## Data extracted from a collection
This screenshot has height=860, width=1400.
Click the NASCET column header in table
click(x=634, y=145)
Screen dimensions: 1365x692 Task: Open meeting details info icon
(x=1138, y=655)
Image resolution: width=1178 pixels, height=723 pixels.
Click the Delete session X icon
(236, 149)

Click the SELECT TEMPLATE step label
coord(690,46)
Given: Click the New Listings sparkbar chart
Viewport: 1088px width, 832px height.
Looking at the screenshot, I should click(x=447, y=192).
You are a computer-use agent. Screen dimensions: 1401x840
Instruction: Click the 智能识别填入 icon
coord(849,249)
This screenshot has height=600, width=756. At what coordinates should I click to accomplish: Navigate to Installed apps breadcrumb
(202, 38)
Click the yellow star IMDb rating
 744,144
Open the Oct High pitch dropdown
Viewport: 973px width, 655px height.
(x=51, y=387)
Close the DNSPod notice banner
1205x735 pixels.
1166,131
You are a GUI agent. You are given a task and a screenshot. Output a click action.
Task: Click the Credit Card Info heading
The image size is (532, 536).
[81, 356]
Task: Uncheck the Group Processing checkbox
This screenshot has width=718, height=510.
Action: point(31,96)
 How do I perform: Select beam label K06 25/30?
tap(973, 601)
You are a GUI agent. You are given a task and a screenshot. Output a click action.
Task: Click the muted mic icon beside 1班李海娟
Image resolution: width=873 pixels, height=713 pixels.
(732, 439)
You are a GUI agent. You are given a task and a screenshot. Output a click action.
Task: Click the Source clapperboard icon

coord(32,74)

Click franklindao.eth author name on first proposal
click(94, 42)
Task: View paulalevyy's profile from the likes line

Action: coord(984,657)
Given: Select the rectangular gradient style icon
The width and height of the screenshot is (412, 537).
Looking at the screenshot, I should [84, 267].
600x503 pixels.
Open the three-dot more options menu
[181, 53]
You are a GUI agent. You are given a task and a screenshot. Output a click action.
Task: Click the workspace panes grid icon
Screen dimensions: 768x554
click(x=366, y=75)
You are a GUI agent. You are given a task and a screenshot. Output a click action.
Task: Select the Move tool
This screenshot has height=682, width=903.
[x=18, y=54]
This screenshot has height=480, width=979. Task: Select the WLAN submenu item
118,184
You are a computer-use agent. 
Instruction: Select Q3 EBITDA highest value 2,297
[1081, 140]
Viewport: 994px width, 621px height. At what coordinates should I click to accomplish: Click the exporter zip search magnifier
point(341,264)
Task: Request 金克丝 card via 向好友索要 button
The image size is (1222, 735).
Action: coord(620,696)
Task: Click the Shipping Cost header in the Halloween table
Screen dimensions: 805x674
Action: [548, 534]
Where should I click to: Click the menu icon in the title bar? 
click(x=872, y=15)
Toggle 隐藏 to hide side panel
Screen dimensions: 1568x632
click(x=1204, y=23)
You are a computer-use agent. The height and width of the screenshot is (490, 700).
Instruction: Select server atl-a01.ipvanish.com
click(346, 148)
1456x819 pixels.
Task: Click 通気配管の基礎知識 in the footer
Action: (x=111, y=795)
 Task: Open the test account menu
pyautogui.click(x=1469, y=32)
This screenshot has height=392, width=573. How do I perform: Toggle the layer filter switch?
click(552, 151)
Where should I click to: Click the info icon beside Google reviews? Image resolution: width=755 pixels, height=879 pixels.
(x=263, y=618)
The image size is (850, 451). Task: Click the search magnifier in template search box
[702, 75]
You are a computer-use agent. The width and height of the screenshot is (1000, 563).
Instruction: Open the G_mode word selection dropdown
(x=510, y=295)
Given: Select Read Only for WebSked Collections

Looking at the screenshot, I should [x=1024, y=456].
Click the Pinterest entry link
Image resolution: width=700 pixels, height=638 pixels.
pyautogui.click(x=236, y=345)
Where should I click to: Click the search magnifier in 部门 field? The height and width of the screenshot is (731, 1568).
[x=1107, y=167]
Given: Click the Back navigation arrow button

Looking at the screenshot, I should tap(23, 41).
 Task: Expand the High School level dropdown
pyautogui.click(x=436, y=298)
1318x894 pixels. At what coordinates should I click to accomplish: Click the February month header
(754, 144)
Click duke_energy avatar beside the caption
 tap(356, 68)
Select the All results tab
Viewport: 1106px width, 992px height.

## Task to carry out
Return, from the data, each line where the string "computer" occurs.

## Result below
You are a computer-use agent. Screen dimensions: 1401x840
You are a computer-use agent. 
You are a computer-use agent. The height and width of the screenshot is (490, 700).
You are a computer-use agent. The width and height of the screenshot is (1000, 563).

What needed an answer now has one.